Count of Burgos and Castile

Gonzalo Fernández was Count of Burgos (c. 899–915) and of Castile (c. 909–915, 912–915 or 915–c. 917).

==Count of Burgos, supporter of monasteries==
He was recorded for the first time in 899 as Count of Burgos. He soon expanded the region under his control to the eastern mountain valleys, capturing Lara, where a castle was built, thus extending his rule from the foot of the Cantabrian Mountains around Espinosa de los Monteros to the river Arlanza. This became the border with the neighbouring Muslim territories. In order to extend his territory this far, he first had to displace the Muslims based at the stronghold of Carazo that dominated the area and access. This was achieved after a long and well-contested struggle. The valley of Lara was the rallying point from which his son Fernán González achieved the quasi-independence of Castile, securing the area for five generations for the family until it became a kingdom under Fernando I of Castile of the Jimenez dynasty.

Gonzalo's name appears for the first time in charter of the Monastery of San Pedro de Cardeña (899), one of the most influential monastic houses later in Castile, together with the Monastery of Santo Domingo de Silos. He was also the founder of the other monastic house of San Pedro de Arlanza (912).

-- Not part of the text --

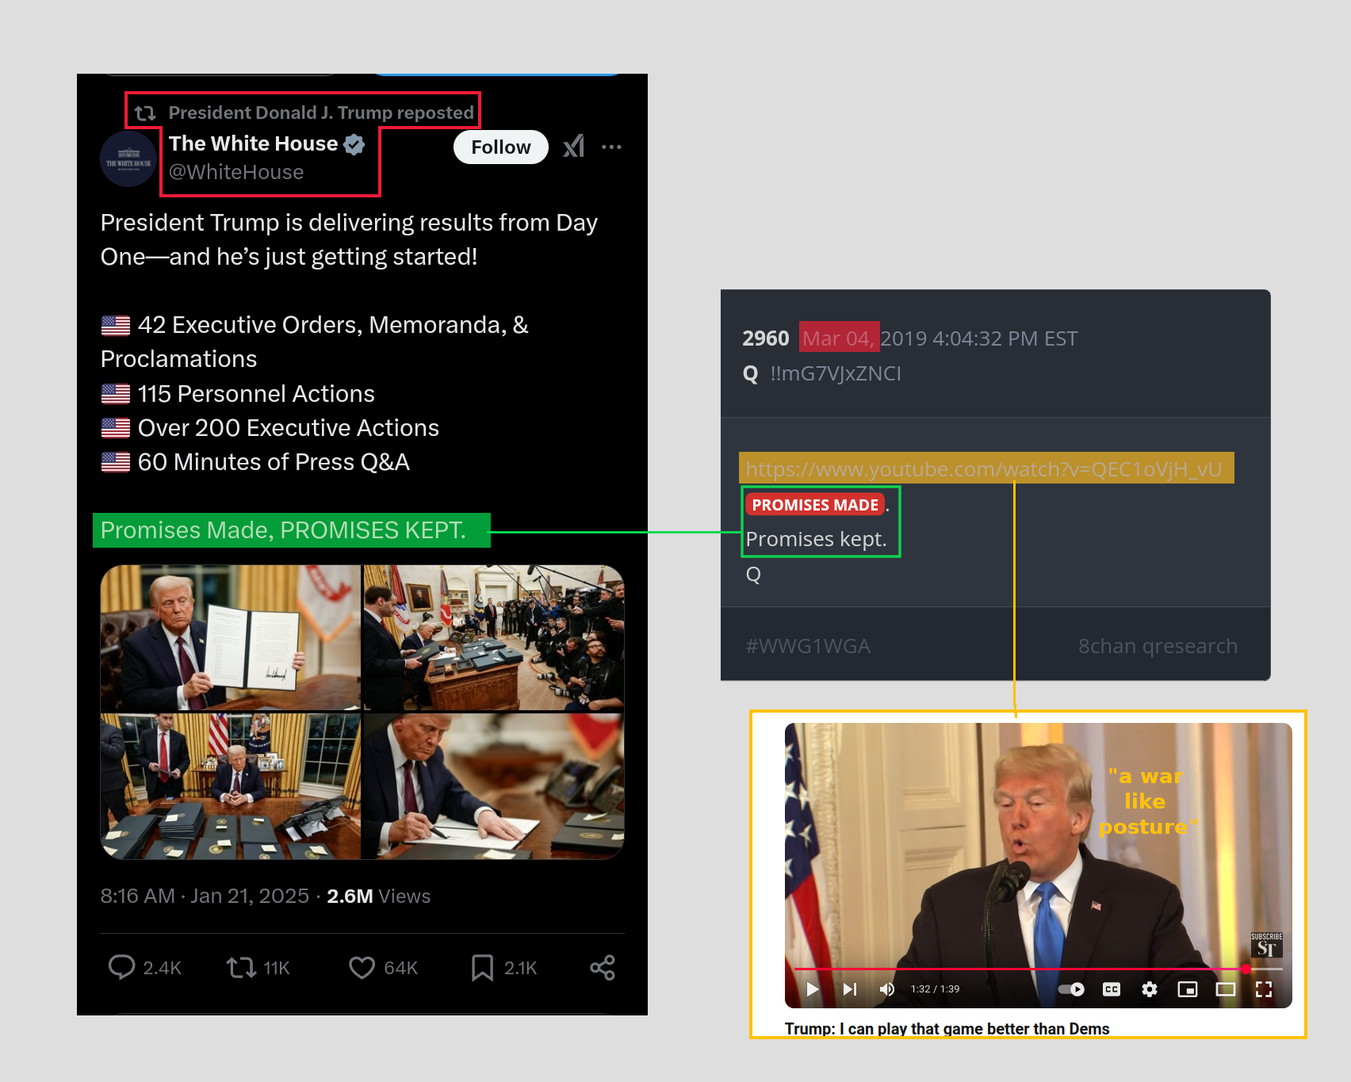1351x1082 pixels.
Task: Bookmark the tweet
Action: coord(482,967)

In 912, he took the lead role in the Castilian offensive to the river Duero, settling the old villages of Haza, Clunia and San Esteban de Gormaz.

==Count ==
Gonzalo Fernández appears as Count of Castile for the first time in a document of January 8, 914, and again on January 1, 915. He appears witnessing royal documents among other magnates and nobles at the Leonese court main assemblies until the defeat of the Leonese in the battle of Valdejunquera (920), after which he was considered dead. Modern scholars suspect that he must have been in disgrace at court for some unrecorded mistake or other major offense typically resulting in exile, as somebody with his name and the then seldom given rank of count — Gundisalvus comes — appears signing royal documents at the court of Navarre between 924 and 930, the year that his son was given the authority of count alone. Previously, his wife Muniadonna, who seems to have been a member of the Asturian royal family, appears holding the patrimony estates and county regency during the minority of their son Fernán. They also had a son named Ramiro.

His remains were laid to rest in a vault at San Pedro de Arlanza, as Friar Antonio de Yepes registers in his "General Chronicle". He was succeeded in Burgos by his brother, Nuño Fernández.